At Birmingham’s Civil Rights Institute we saw a dark side to the 1950s America we’d seen in movies like Grease – where black Americans were forbidden to enter the milkshake bars, play sport with white Americans or even use the same washrooms as them.
I visited the 16th Street Baptist Church, which housed a black-only congregation and was a centre for the city’s civil rights campaigners in the 1960s. I watched a joyful service where ladies in elegant dresses with coiffed hair and spotless white gloves danced, sung and clapped along with a gospel choir. They stood just above the basement where Addie Mae Collins, Cynthia Wesley, Carole Robertson (all 14 years old) and Carol Denise McNair (11) were murdered by a bomb planted by the Ku Klux Klan in 1963. It was a bomb so fierce that it decapitated one victim, created a five foot crater in the church and blew a passing motorist out of his car.
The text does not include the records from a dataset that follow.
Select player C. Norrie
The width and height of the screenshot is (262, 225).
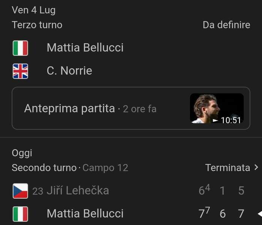[x=69, y=71]
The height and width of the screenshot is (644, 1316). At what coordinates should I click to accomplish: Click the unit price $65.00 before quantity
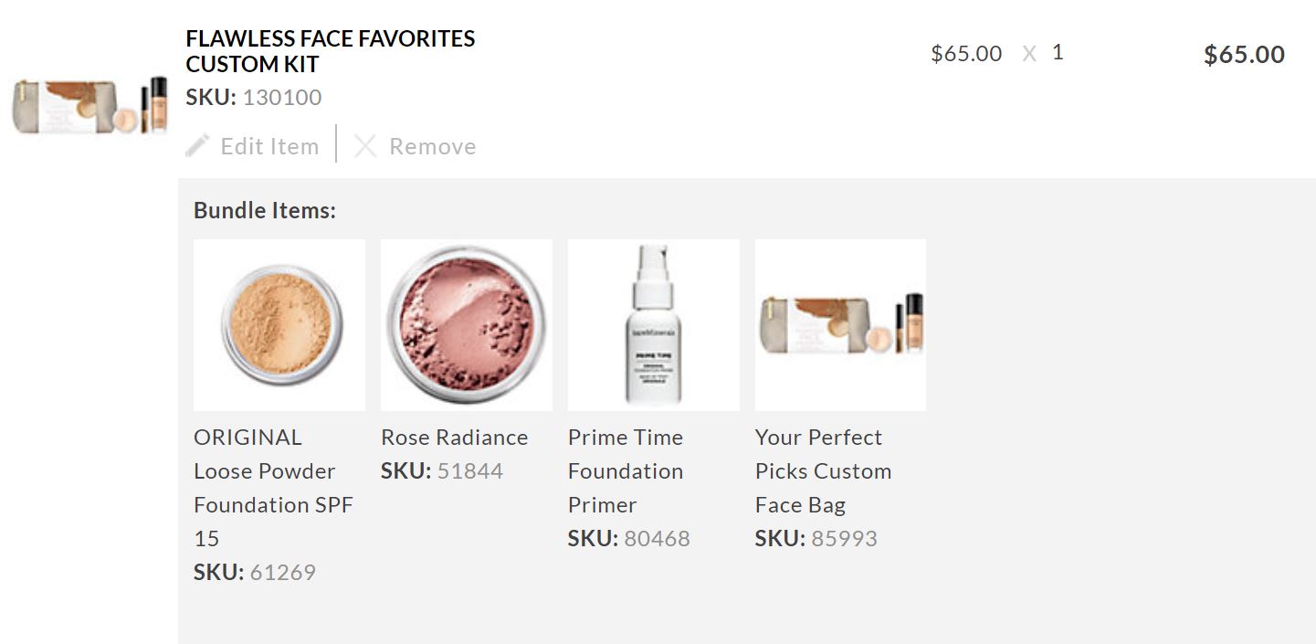click(966, 54)
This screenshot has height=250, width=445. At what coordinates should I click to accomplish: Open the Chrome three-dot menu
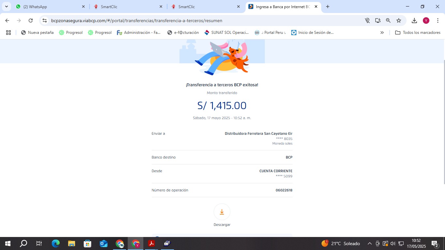438,21
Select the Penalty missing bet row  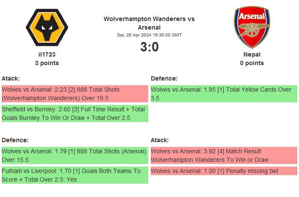click(224, 171)
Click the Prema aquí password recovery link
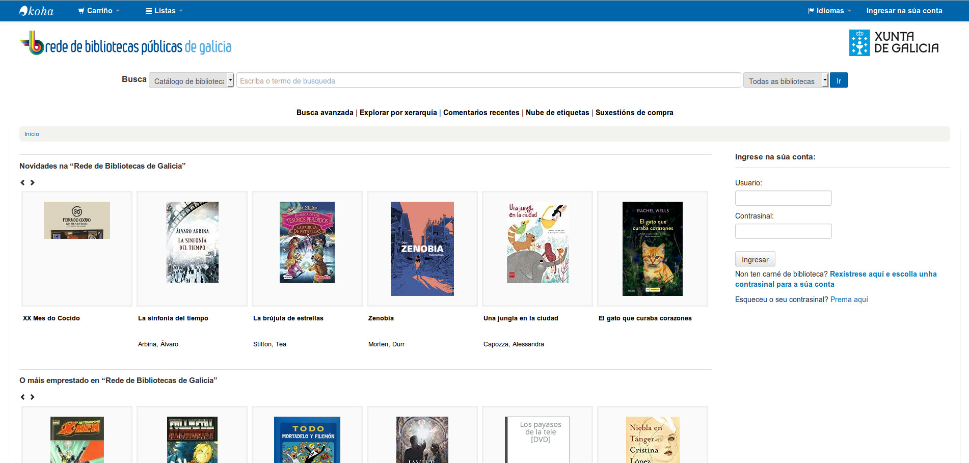969x463 pixels. click(x=849, y=299)
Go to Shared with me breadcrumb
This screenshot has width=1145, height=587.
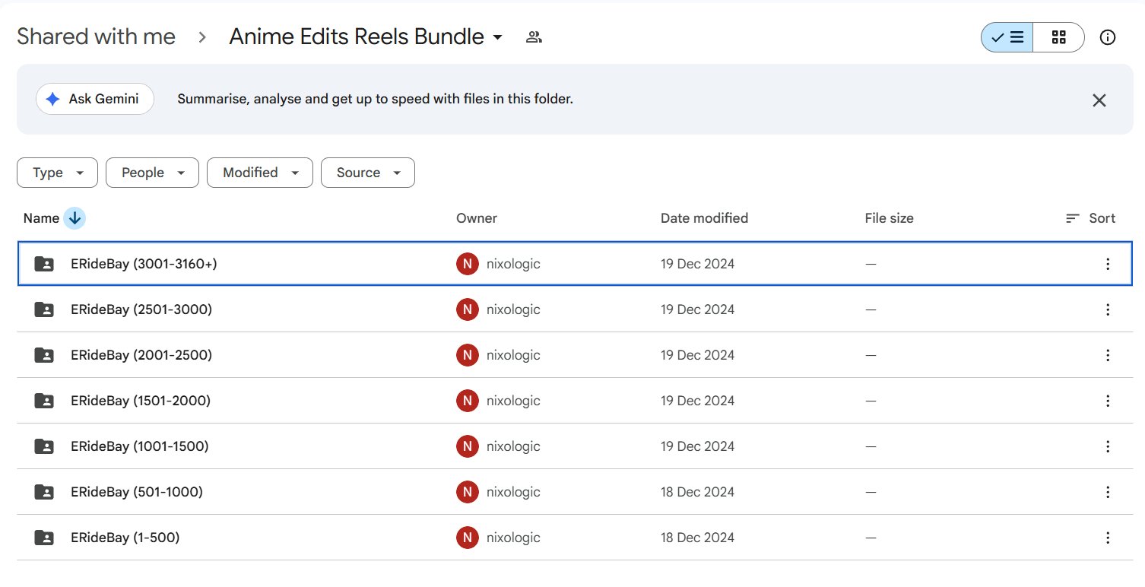coord(97,36)
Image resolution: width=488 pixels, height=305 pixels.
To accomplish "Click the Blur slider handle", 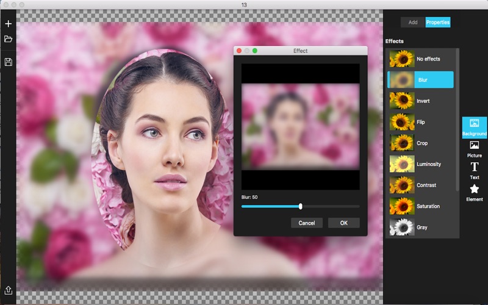I will tap(300, 206).
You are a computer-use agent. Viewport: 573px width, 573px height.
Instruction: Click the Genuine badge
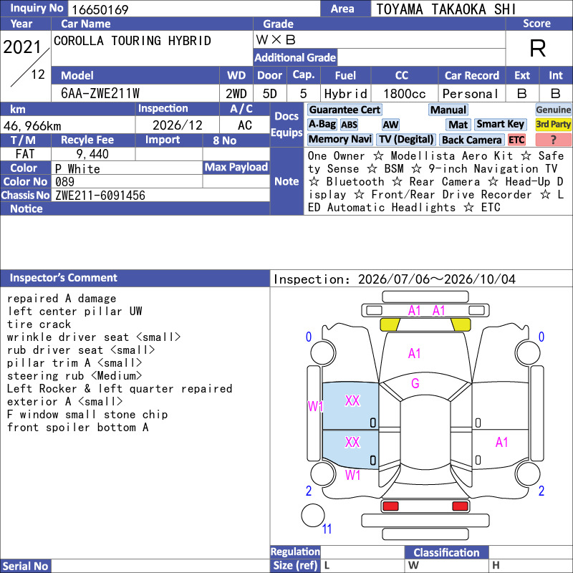pyautogui.click(x=553, y=110)
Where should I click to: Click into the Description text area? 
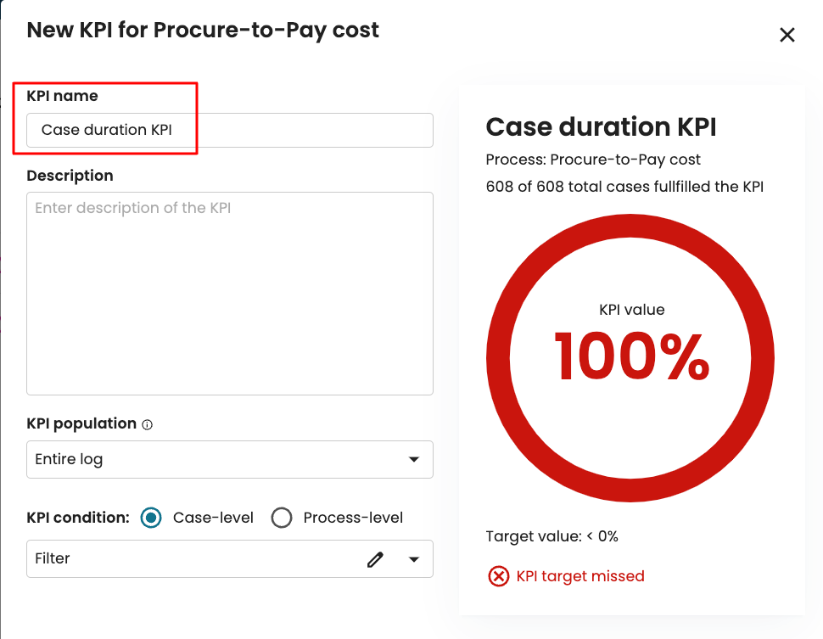pyautogui.click(x=229, y=293)
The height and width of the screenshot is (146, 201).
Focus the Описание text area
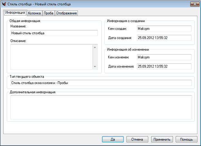click(x=51, y=57)
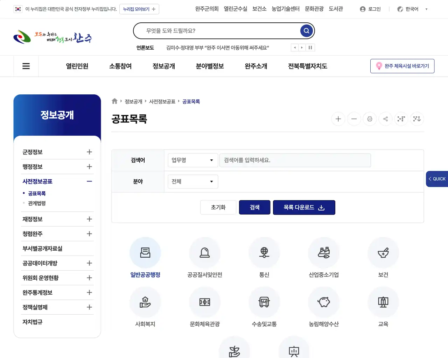Select the 사회복지 category icon

[x=145, y=302]
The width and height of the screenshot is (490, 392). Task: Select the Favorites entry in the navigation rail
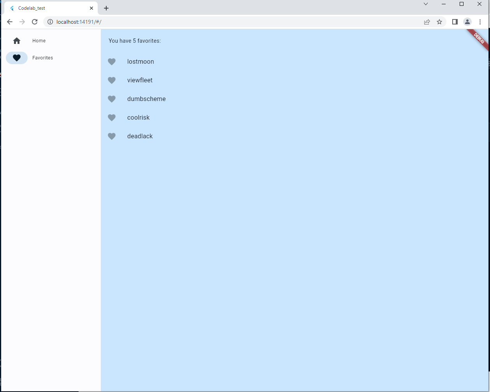(x=42, y=57)
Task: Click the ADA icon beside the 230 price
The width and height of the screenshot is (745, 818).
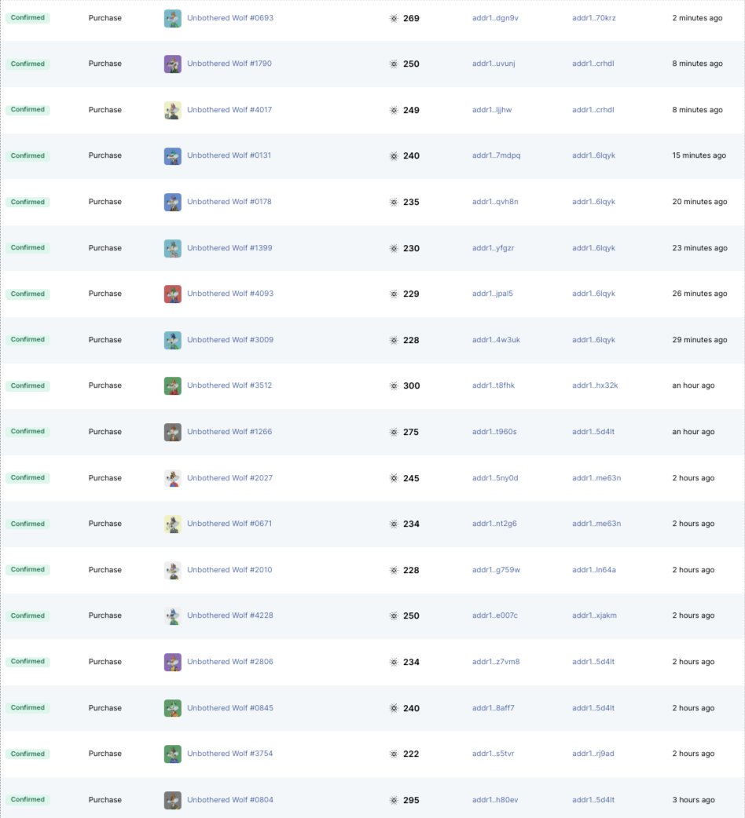Action: point(394,247)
We learnt that the city was nicknamed ‘Bombingham’ for the sheer amount of explosions it saw during a terror campaign which was waged on the black community for daring to move into so-called white neighbourhoods or challenge segregation.
We read Dr. Martin Luther King Jr.’s letter from Birmingham Jail, where he was locked up for leading a peaceful march without a permit. In it he calls Birmingham ‘the most segregated city in the United States’ with an ‘ugly record of police brutality’.
Echoes of the past
It’s tragic how relevant the letter still is in light of the recent anti-racism marches. In it he addresses those who deplore protests, saying: “I am sorry that your statement didn’t express a similar concern for the conditions that brought the demonstrations into being.”
He addresses religious leaders and talks of his disappointment in “the white moderate who is more devoted to order than to justice” and how it’s easy for those who have never experienced inequality to ask those who have to be calm and wait for action.
I wonder what he would think of today’s America. Each time I see the image of the policeman who knelt on George Floyd’s neck for nearly nine minutes, his face blank and unconcerned, I’m reminded of the moment in Selma when I realised that racism was not consigned to history.
I was in a tour bus and Joanne was pointing out something, when I noticed a white man on the street corner waving. “I think that guy knows you, Joanne,” I said.
She told me quite casually that he was a racist and he was always there, complaining about her tours blocking the streets and trying to stop her telling her story. And then she told me to just wave right back, before getting on with telling her story.
Make it count
The U.S. Civil Rights Trail spans 15 states and over 100 poignant sites. Visit some on your next trip to the U.S.
Queensboro, North Carolina
In 1960 four students were refused service at a lunch counter in a Woolworth’s. They refused to leave in protest and over the next three days more than 300 students joined.
This little town near Orlando is where, in the 1930s/40s, two teachers fought for equal pay and investigated lynchings and police brutality before being murdered.
Site of a pivotal case in the Civil Rights Movement – the brutal murder of 14-year-old Emmet Till and the trial which, unbelievably, saw his killers acquitted.
Little Rock, Arkansas
In 1957 the town’s governor called in the state National Guard to stop black students from entering the high school and President Eisenhower sent federal troops to give the students safe passage
Dr. Martin Luther King Jr. grew up here in a time of strict segregation. Visit his birth home, Ebenezer Baptist Church where he first preached his message of peace, the Center for Civil and Human Rights, and many more important sites.